__Exercise aim__: Repeat the lines from the one containing "The width and" through the end of the items, swapping "heading" for "title" and leaving everything else unchanged. Omit the pictures from your answer.

Stored items from a collection
——
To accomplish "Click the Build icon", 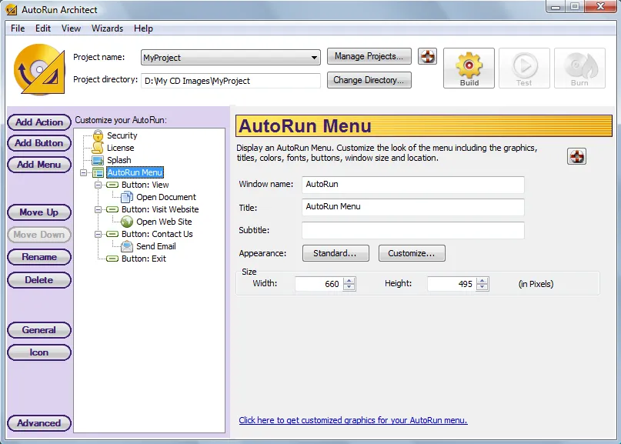I will (x=469, y=68).
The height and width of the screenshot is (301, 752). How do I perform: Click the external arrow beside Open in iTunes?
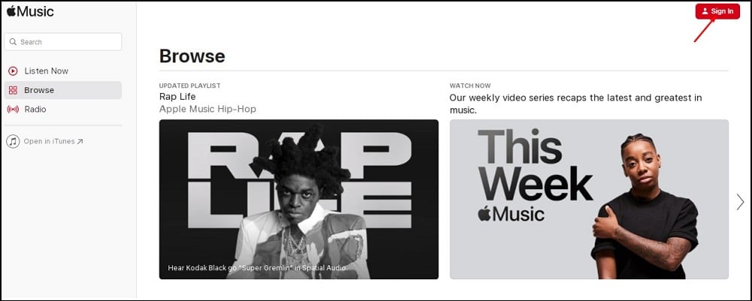80,142
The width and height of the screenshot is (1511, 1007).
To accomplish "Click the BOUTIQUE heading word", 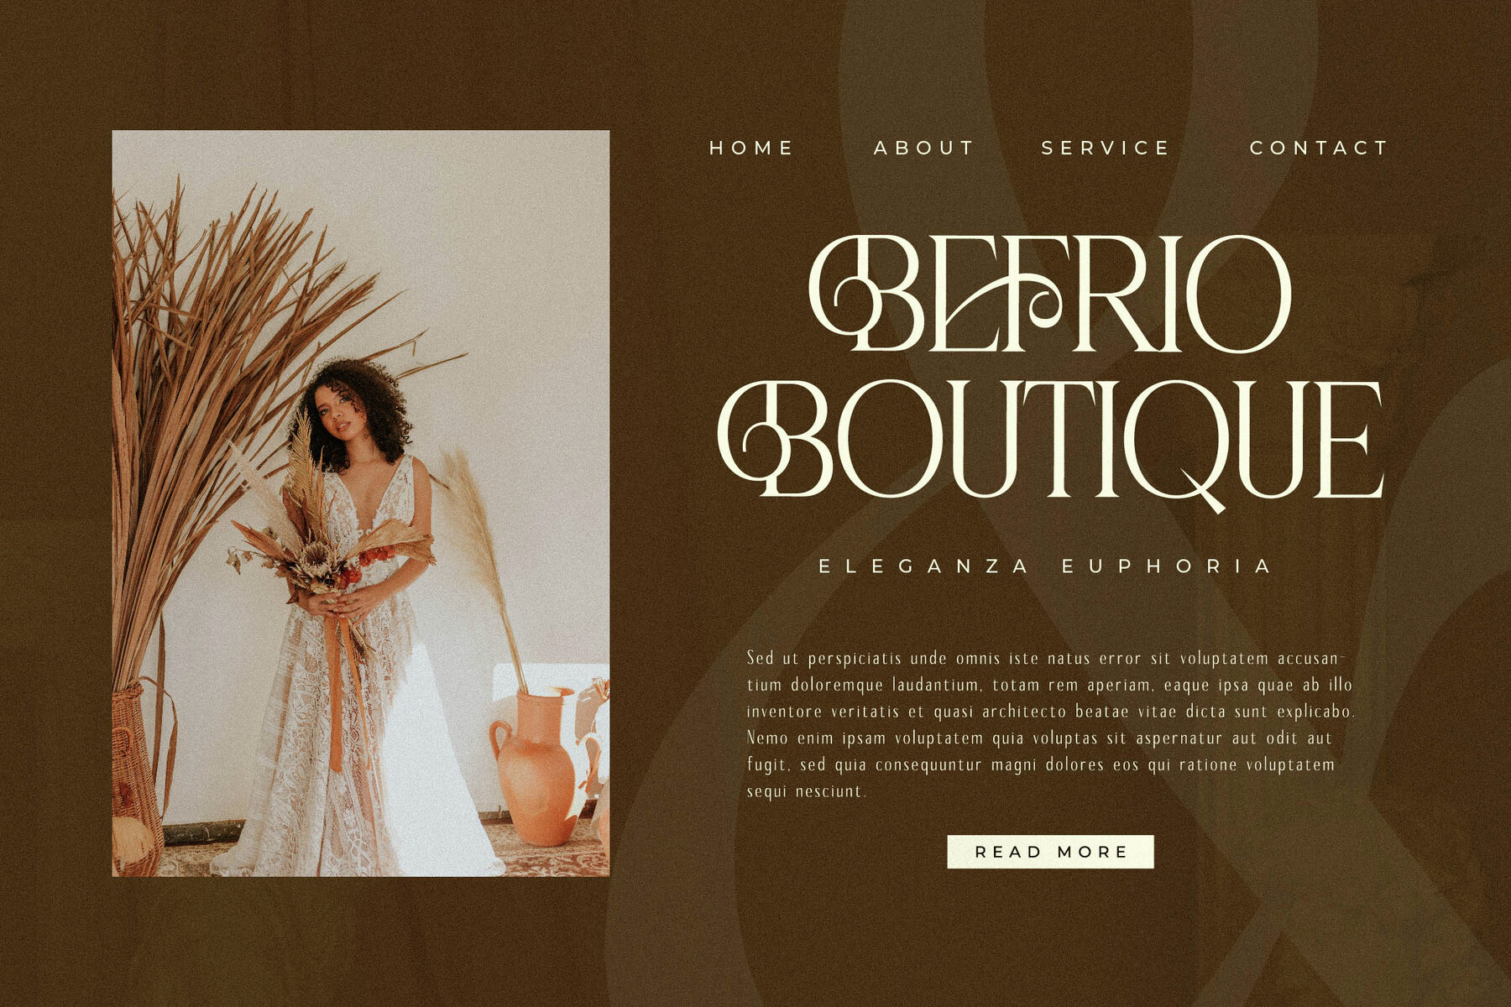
——
__Response to the exercise__:
The width and height of the screenshot is (1511, 1007).
To accomplish "Click the BOUTIQUE title word", 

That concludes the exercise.